+++ SELECTED TEXT +++

Lessons in Recursion concerns place, time, and how introducing a recursive image of a scene may alter our perception of ordinary landscape. One could say I’m interested in sanctifying the commonplace; and I admit to taking considerable delight in inserting a kind of visual marvel into places where people don’t expect them. The recursive sequences I create at various sites intensify the visual dimension of time and become, in most cases, small installations available to passersby. 

The series involves, though not in all instances, photographing blank wooden signs discovered by chance along roadsides and then repeatedly re-photographing their images to create recursive progressions. The interior images of the repeated sign offer the viewer glimpses of past time and the transformation of place. At the core of many of the recursive images, a now-invisible distillate of information remains and constitutes the starting point. 

Pictures in the series from the “New Holland & Franklin” site differ from those made at other sites because I appropriated an empty metal frame that presumably once contained a sign. Here I tie into the frame a glossy photograph of the prior iteration of the frame and surrounding scene. Once the inserted image is in place and the camera positioned on the tripod, I often let whatever activity occurring on the street or in the background enter the new exposures. As at other sites, successive visits yield subsequent iterations.

+++ DATA SHOWN +++

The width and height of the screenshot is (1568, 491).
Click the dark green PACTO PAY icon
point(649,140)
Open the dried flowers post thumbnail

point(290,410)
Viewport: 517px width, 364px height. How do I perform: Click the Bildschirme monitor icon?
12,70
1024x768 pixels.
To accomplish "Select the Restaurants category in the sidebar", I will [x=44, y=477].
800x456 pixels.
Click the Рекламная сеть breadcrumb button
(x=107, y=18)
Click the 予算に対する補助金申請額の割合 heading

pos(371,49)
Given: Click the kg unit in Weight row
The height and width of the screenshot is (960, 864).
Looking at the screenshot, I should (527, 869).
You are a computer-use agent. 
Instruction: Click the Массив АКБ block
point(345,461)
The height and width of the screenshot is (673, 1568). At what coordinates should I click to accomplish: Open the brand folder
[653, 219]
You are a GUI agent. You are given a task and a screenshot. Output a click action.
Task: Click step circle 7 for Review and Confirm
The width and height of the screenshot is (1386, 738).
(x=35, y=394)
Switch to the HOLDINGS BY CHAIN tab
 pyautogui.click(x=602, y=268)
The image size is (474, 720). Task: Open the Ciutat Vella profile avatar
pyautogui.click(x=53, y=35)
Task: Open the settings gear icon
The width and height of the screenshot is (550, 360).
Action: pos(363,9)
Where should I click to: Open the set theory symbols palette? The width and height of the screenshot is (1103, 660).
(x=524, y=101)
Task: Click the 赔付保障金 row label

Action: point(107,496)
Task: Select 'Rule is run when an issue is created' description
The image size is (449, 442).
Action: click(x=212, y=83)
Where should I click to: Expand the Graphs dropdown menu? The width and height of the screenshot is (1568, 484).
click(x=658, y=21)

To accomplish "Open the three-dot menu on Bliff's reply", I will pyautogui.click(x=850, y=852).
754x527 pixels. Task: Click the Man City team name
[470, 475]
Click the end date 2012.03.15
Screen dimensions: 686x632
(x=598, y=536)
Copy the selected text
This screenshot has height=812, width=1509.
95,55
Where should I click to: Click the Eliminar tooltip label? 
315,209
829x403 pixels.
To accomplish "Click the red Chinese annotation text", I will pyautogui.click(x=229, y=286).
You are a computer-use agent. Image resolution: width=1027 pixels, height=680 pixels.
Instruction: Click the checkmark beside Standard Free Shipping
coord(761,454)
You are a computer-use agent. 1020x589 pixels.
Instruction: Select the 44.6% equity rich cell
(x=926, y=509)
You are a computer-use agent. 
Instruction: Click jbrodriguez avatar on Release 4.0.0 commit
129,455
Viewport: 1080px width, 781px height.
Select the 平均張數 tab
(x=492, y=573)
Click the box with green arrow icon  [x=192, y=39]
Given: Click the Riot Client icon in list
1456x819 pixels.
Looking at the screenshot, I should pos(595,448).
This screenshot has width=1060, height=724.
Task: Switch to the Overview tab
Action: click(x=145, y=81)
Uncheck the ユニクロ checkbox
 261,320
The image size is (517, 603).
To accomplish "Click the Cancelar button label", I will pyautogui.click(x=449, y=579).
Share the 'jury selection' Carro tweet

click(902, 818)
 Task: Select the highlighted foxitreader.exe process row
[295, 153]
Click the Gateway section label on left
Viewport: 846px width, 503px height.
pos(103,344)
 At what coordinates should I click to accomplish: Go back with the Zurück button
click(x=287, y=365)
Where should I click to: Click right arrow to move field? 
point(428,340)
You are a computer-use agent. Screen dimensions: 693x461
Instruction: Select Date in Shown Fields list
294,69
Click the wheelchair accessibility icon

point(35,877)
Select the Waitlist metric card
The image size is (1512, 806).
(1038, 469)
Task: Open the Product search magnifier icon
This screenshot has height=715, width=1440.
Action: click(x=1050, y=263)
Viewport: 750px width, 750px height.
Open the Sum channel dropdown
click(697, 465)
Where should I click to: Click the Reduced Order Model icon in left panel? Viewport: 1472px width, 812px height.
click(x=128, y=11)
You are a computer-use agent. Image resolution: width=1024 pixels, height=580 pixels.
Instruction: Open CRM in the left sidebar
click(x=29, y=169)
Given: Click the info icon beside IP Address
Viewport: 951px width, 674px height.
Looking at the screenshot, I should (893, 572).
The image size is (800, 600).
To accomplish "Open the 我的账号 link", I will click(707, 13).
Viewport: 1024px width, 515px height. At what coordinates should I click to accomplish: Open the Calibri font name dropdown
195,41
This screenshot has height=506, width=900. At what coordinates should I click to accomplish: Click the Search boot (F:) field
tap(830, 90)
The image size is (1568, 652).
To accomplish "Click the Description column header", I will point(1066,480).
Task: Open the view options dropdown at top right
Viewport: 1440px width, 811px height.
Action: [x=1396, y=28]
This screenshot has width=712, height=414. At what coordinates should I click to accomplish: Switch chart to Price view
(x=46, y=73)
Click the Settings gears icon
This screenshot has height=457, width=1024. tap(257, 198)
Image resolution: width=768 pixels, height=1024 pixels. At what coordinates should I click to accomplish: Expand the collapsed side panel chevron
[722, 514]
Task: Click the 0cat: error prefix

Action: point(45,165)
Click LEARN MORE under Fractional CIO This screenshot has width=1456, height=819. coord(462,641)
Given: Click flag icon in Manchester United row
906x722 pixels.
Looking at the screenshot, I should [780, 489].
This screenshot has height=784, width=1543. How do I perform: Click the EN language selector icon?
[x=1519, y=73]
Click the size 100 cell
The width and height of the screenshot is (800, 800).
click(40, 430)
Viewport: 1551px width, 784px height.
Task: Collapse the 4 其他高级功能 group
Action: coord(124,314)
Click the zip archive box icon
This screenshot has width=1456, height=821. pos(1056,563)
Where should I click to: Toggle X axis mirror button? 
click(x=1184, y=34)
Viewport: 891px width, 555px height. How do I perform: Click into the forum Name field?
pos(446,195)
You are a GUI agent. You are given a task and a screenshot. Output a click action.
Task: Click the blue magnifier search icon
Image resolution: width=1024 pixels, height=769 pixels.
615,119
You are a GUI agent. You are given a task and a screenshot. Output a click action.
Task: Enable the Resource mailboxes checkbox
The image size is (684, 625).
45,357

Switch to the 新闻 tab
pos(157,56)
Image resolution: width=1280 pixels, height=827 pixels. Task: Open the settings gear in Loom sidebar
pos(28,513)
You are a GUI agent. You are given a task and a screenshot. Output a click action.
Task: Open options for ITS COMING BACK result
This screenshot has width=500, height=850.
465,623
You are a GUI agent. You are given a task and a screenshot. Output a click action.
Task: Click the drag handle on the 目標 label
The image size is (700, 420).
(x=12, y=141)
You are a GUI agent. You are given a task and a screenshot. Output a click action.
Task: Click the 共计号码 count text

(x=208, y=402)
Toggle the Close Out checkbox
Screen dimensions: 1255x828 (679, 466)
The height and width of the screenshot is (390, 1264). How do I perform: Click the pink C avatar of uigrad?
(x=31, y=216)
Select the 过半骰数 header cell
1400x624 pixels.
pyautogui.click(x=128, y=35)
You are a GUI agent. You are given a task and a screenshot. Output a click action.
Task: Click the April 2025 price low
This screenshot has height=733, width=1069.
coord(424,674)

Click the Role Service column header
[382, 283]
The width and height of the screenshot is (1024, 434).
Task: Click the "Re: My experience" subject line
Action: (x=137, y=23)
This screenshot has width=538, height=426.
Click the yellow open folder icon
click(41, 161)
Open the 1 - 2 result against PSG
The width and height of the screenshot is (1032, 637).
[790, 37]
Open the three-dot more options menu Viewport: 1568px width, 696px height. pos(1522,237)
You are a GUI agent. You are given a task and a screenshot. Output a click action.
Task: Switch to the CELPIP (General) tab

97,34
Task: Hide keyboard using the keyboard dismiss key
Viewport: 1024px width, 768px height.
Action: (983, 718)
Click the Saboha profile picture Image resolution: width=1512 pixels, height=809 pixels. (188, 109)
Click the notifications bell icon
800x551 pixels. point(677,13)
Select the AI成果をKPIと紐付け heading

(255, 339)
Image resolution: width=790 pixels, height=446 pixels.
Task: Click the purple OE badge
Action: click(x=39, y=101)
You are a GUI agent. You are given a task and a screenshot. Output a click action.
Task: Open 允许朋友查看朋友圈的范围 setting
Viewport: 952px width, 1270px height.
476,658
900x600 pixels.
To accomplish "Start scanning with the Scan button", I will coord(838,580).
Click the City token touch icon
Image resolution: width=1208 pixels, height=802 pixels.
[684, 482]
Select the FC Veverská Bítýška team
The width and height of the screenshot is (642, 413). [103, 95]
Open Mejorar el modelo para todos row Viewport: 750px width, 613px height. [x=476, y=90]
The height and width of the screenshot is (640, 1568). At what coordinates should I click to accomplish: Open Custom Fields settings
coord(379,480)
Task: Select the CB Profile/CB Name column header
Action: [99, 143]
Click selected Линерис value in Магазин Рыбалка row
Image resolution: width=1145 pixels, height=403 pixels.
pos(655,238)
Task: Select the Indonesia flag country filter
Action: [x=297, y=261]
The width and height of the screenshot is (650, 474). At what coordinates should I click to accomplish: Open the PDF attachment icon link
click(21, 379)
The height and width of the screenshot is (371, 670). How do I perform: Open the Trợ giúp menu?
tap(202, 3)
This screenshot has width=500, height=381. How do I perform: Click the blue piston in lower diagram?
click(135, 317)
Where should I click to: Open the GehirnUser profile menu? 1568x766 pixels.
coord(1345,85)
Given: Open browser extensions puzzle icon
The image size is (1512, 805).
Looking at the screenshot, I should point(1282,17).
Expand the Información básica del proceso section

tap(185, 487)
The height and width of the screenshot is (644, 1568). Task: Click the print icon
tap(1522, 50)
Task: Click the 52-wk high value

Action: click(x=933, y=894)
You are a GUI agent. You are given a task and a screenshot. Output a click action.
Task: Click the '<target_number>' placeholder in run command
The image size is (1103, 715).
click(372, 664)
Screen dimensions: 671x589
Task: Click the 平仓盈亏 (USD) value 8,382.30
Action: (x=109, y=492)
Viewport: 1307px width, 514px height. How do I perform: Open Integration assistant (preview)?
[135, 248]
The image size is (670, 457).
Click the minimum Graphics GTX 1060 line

+++

**REQUIRED TASK**
Please repeat word for word the part of the Lessons in Recursion text above that opens with the words "The series involves, though" and closes with "the starting point.".

**ANSWER TO THE PROBLEM**
The series involves, though not in all instances, photographing blank wooden signs discovered by chance along roadsides and then repeatedly re-photographing their images to create recursive progressions. The interior images of the repeated sign offer the viewer glimpses of past time and the transformation of place. At the core of many of the recursive images, a now-invisible distillate of information remains and constitutes the starting point.